Achievements

Our datasets, softwares, and talks here.


Datasets

FewJoint

Link: https://github.com/AtmaHou/MetaDialog

Tags: Task-oriented Dialogue, NLU

Intro: FewJoint is a novel FSL benchmark for joint multi-task learning, to promote FSL research of the NLP area. To reflect the real word NLP complexities beyond simple N-classification, FewJoint adopts a sophisticated and important NLP problem for the benchmark: Task-oriented Dialogue Language Understanding. Task-oriented Dialogue is a rising research area that develops dialogue systems to help users to achieve goals, such as booking tickets.

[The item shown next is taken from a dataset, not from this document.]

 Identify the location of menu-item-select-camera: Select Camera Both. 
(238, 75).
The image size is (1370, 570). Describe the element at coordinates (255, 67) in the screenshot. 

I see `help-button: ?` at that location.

Language Under-standing is a fundamental module of Task-oriented Dialogue that extracts semantic frames from user utterances. It contains two subtasks: Intent Detection and Slot Tagging. With the Slot Tagging task, FewJoint benchmark covers one of the most common structure prediction problems: sequence labeling. Besides, thanks to the natural dependency between Intent Detection and Slot Tagging, FewJoint can embody the multi-task challenge of NLP problems. To conquer randomness and make an adequate evaluation, FewJoint includes 59 different dialogue domains from real industrial API, which is a considerable domain amount compared to all existing few-shot and dialogue data.

Few-NERD

Link: https://github.com/thunlp/Few-NERD

Tags: Named Entity Recognition

Intro: Few-NERD is a manually annotated few-shot named entity recognition (NER) dataset, consisting of 8 coarse-grained types, 66 fine-grained types, 188,200 sentences, 491,711 entities and 4,601,223 tokens. There benchmarks are included to assess different levels of generalization fo NER models. Few-NERD (SUP) is a fully supervised NER benchmark that is verified to be more difficult that conventional datasets. Few-NERD (INTER) and Few-NERD (INTRA) are episodic benchmarks that adopts N way K~2K shot sampling in this sequence labeling task.

FewRel

Link: https://github.com/thunlp/FewRel

Tags: Relation Extraction

Intro: FewRel is a large-scale few-shot relation extraction dataset, which contains more than one hundred relations and tens of thousands of annotated instances cross different domains. The benchmark is established by N way K shot sentence-level classification. The second edition of the dataset, FewRel 2.0, adds domain adaptation (DA) and none-of-the-above (NOTA) detection challenges to evaluate cross-domain generalization more comprehensively.

Softwares

Meta Dialog Platform (MDP)

Link: https://github.com/AtmaHou/MetaDialog

Intro: Meta Dialog Platform: a toolkit platform for NLP Few-Shot Learning tasks of Text Classification & Sequence Labeling. It provides state-of-the-art solutions for Few-shot NLP: supporting Few-shot Learning for sequence-labeling task with state-of-the-art methods: CDT, semantic within label name or label description, various deep pre-trained embedding compatible with huggingface/transformers, such as BERT and Electra and pair-wise embedding mechanism.

Talks

车万翔:任务型对话系统中的小样本自然语言理解

Link: https://hub.halobug.cn/view/3855

Intro: 小样本学习(Few-shot Learning)希望计算机能像人一样只用几个样本学习新的任务,近年来已成为机器学习社区的热点研究问题,并被看作是让机器智能接近人类智能的关键方向。因为任务型对话系统经常需要频繁适应新领域、新需求,而新的领域往往数据不足,所以为小样本学习技术提供了一个绝佳的应用场景。自然语言理解作为任务型对话系统的关键模块,主要包括用户意图识别和语义槽填充两个任务。我们分别探索了这两个任务如何应对小样本的挑战:(1)语义槽填充:小样本文本序列标注;(2)用户意图识别:小样本文本分类与多标签分类;(3)此外,现在自然语言处理中的小样本学习缺乏一个统一的、能反映真实世界任务挑战的基准测试,我们为此标注了一个全新的小样本数据集FewJoint,并组织了SMP 2020技术评测,希望能以此推动自然语言处理中小样本学习研究的进展。